Concord, New Hampshire-As the wrath of Achilles was kindled by the slaying of his best friend Patroclus, so the wrath of Newt Gingrich has been set ablaze by the slaying of his own best friend-his ego. Finishing a distant fourth not just to Mitt Romney but also to Rick Santorum and Ron Paul, after Romney's Super PAC had run a brutal ad campaign against him, Gingrich was fairly blazing in his concession speech last night in Iowa. He not only declined to congratulate Romney but attacked him and his ads, making clear that he'd hang in the race if only to bring Romney down.
It was a more subdued and tired-looking Newt who came before a group of college students and then answered questions from reporters this morning in Concord. What was striking about his first appearance was his lack of interest in creating any rapport between himself and the students. What Newt delivered was a lecture, not a speech, on the duties of citizenship as he saw them, which consist chiefly of the duty to oppose academic, bureaucratic, and judicial elites. His fatigue may have infected his listeners, or they may have come by it all by themselves; in either case, he spoke for 40 minutes uninterrupted by applause. During the question period, the students-either misled or feigning being misled by Gingrich's attacks on intrusive government-asked him three different ways about drug legalization. Gingrich found three different ways to say he was dead-set against it. Asked about the unsustainable levels of debt that students routinely incur to attend college, Newt was no more comforting, urging students to work their way through school in as quick a time as possible.

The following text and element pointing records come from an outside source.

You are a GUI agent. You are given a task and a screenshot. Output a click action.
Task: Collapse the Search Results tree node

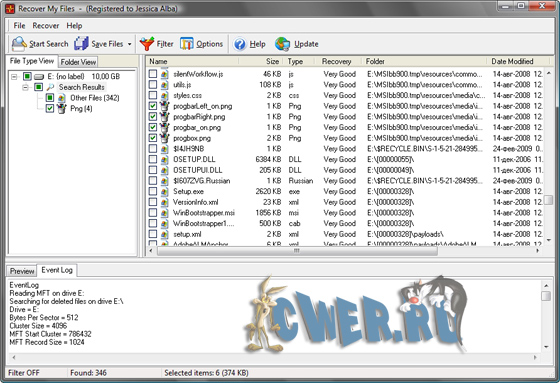coord(25,87)
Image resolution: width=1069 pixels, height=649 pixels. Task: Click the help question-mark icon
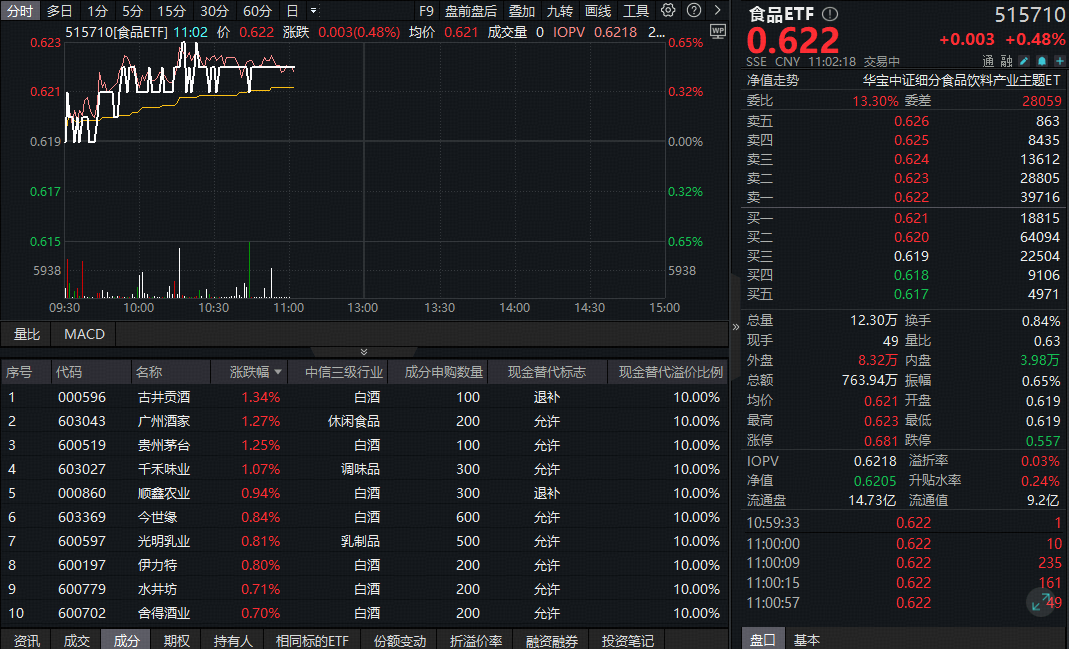pos(693,10)
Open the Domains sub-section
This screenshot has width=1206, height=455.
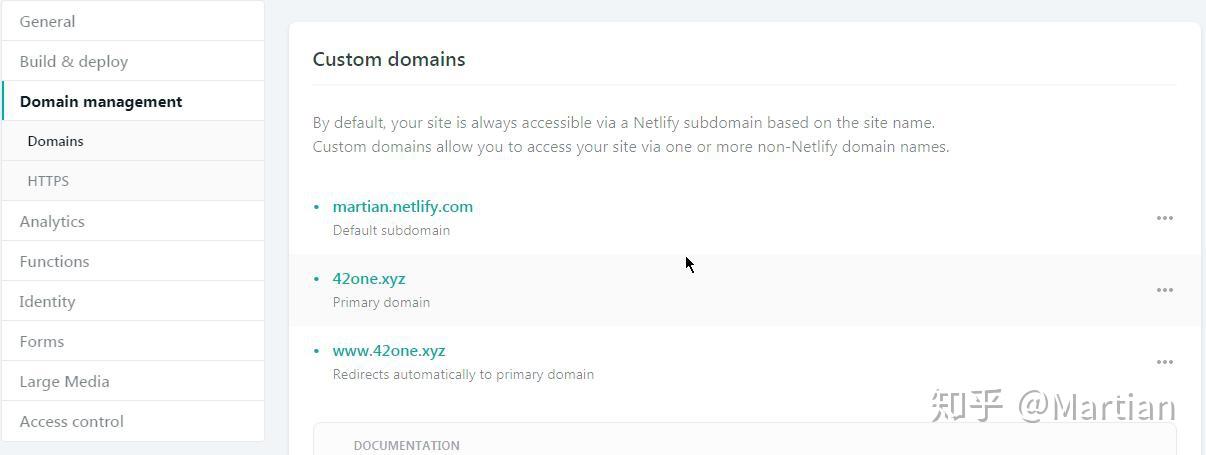click(56, 141)
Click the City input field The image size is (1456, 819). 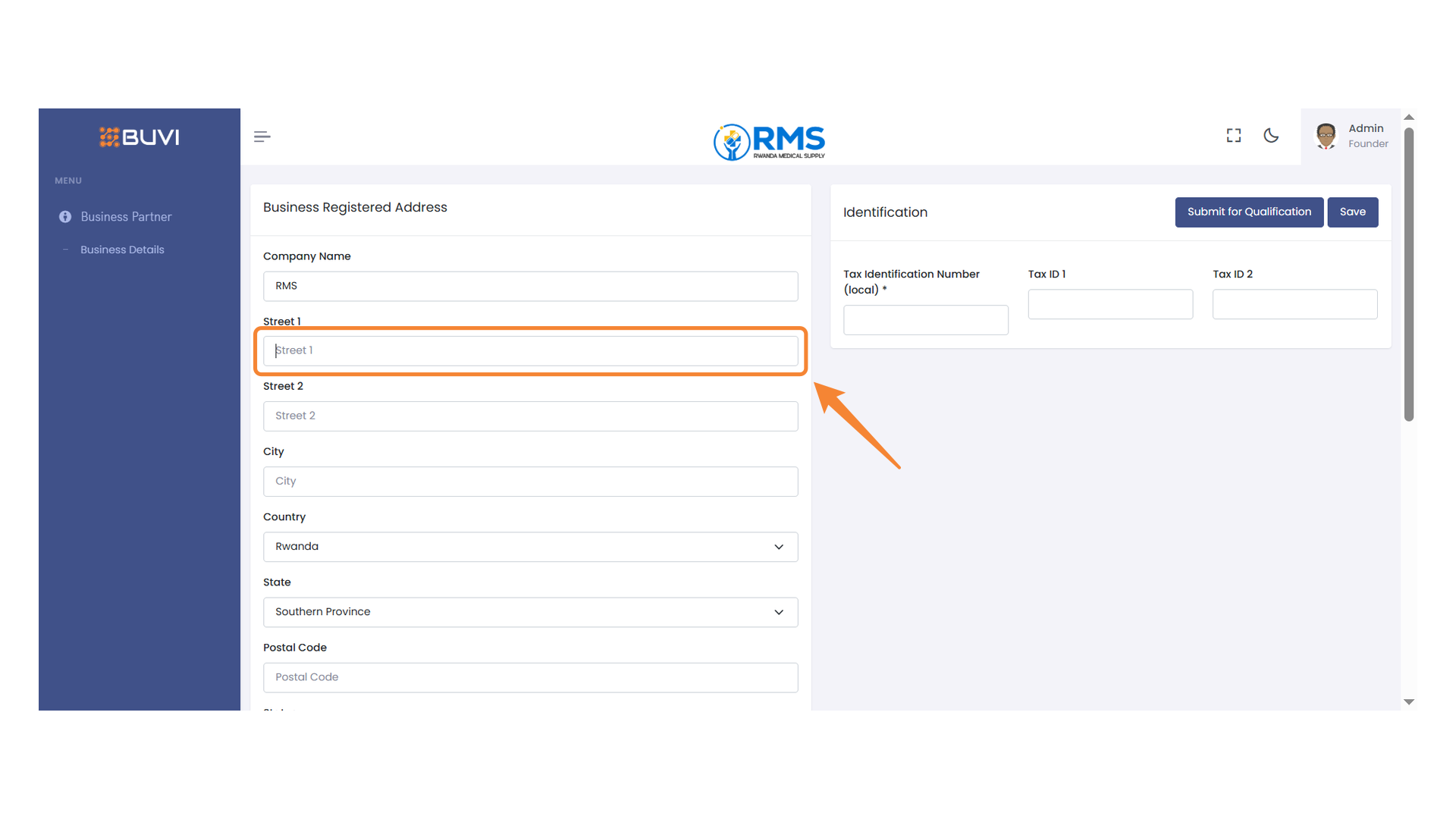click(530, 482)
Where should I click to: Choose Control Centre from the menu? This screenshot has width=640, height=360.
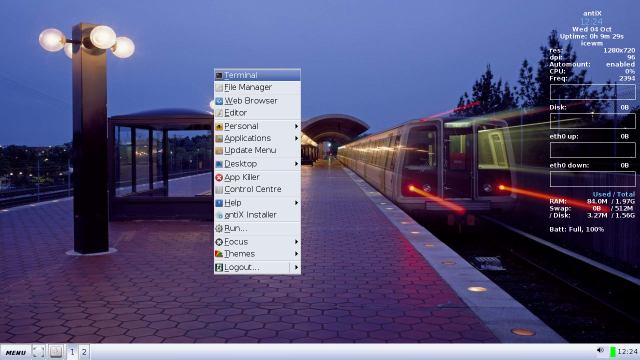[257, 189]
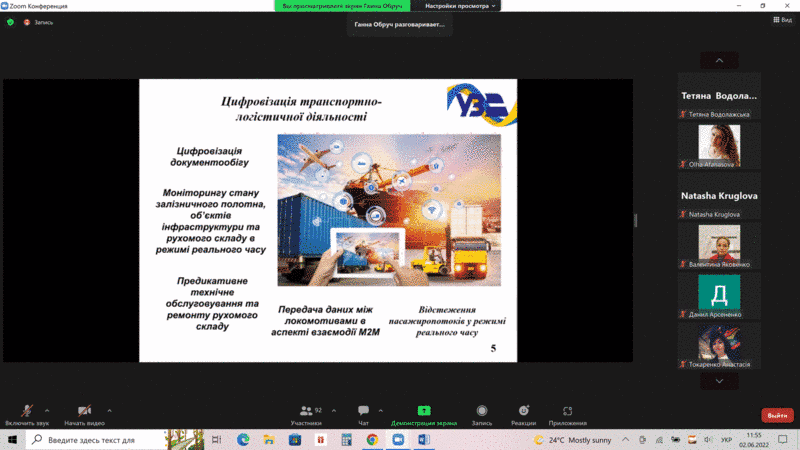This screenshot has height=450, width=800.
Task: Click the green encryption shield icon
Action: (10, 22)
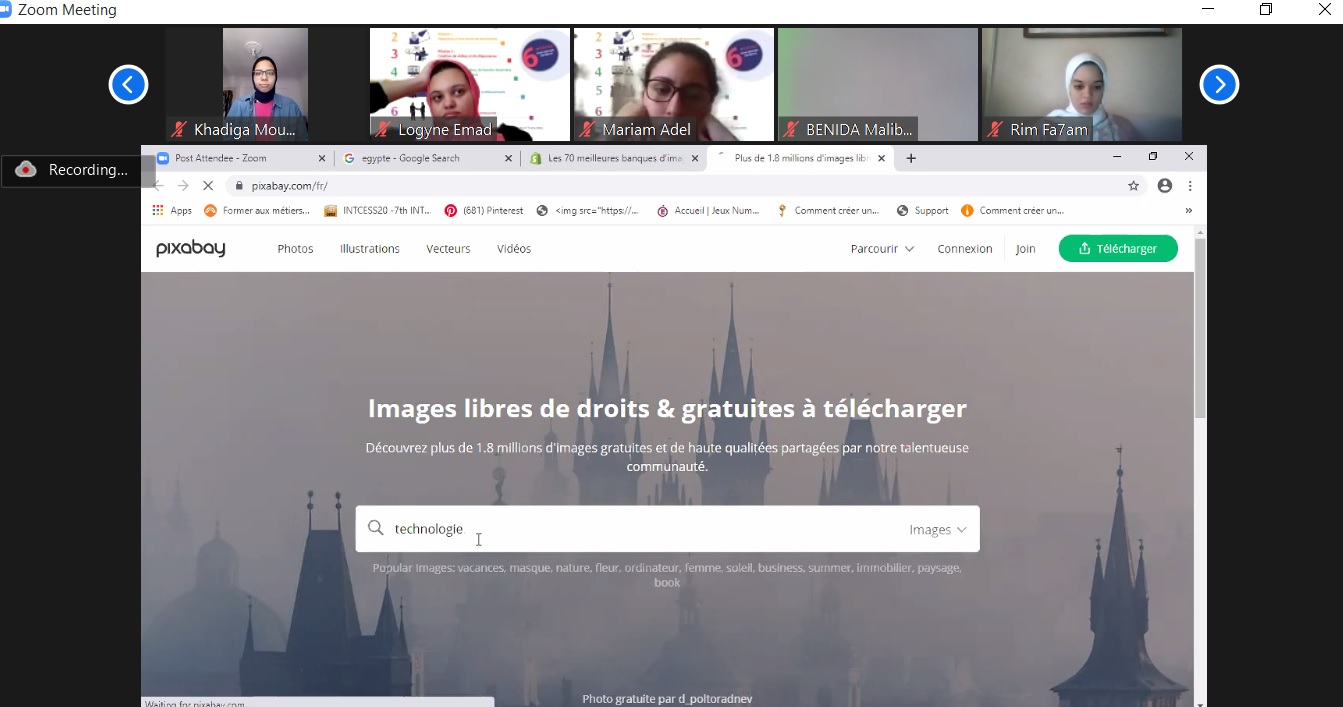Viewport: 1343px width, 707px height.
Task: Open the Vecteurs category on Pixabay
Action: [x=448, y=249]

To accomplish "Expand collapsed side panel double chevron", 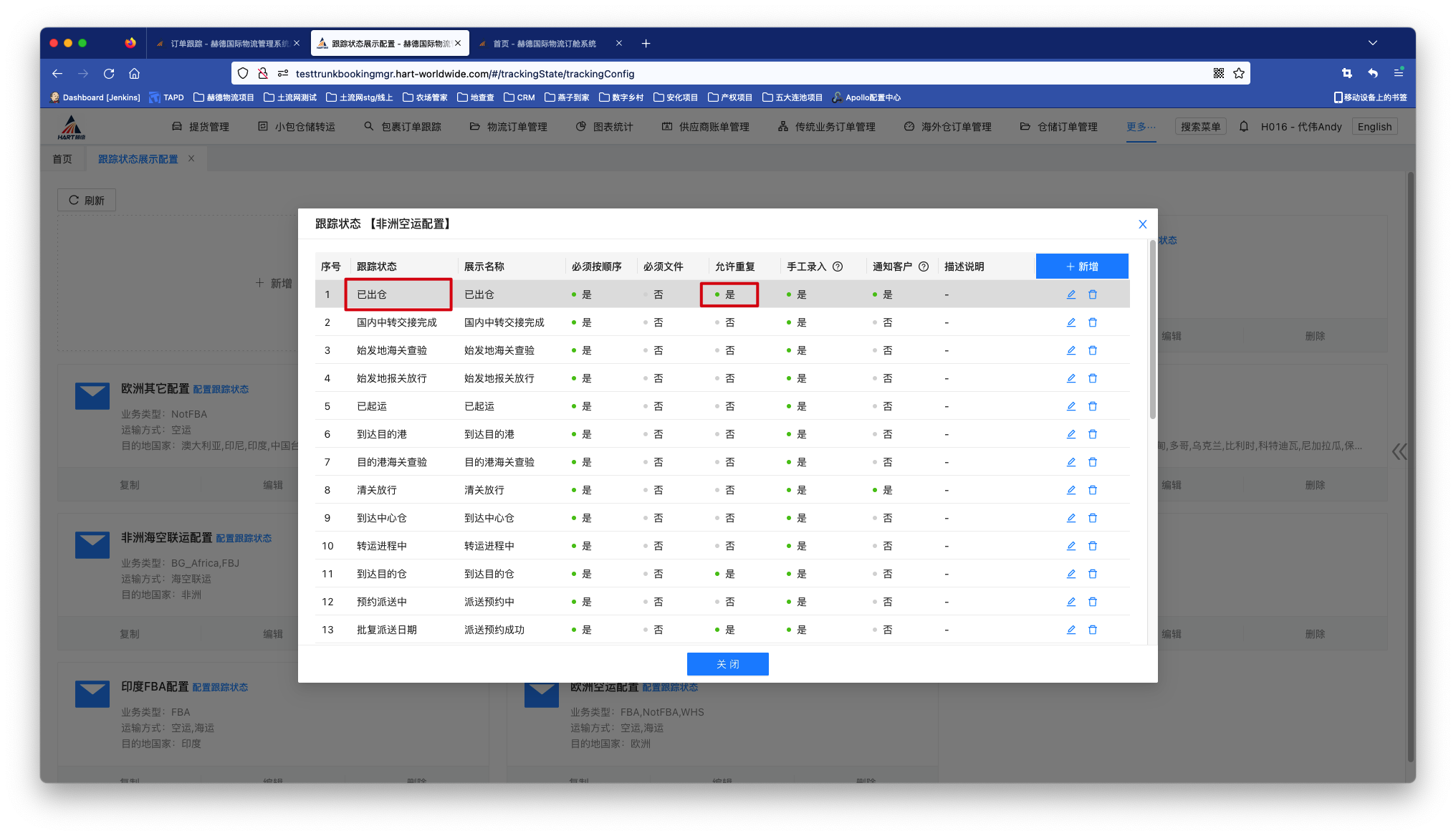I will click(x=1399, y=451).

In the press conference that followed, Gingrich let Romney have it, but it was a dish served cold. Last night's seething rage had been distilled into a cavalcade of contrasts he offered between "a Massachusetts moderate and a Reagan conservative." He provided a telegraphic tour of his right-wing bona fides, going all the way back to his service as a worker bee for Barry Goldwater in 1964. Romney, by contrast, had actually once voted for Democrat Paul Tsongas, ran "to the left" of Ted Kennedy, and did nothing to transform the political culture of Boston when he was governor.
One of the three functions of education, Gingrich had told the students earlier, was to learn "self-mastery." Today, at least, Gingrich seemed to heed his own advice, but as he demonstrated the night before, self-mastery is a sometime thing for the former speaker. Viewing the world in absolutes, hurling accusations that have no basis in recognizable fact (Obama, he said, harbors a "very, very authoritarian vision"), criminalizing political differences (at various points, Newt has called for jailing Barney Frank for authoring the financial-reform law, and for hauling the liberal judges of the Ninth Circuit before a congressional impeachment process), Gingrich seems possessed of passions, of angers, he can barely manage. Romney, beware: Your sworn enemy cannot and will not master himself.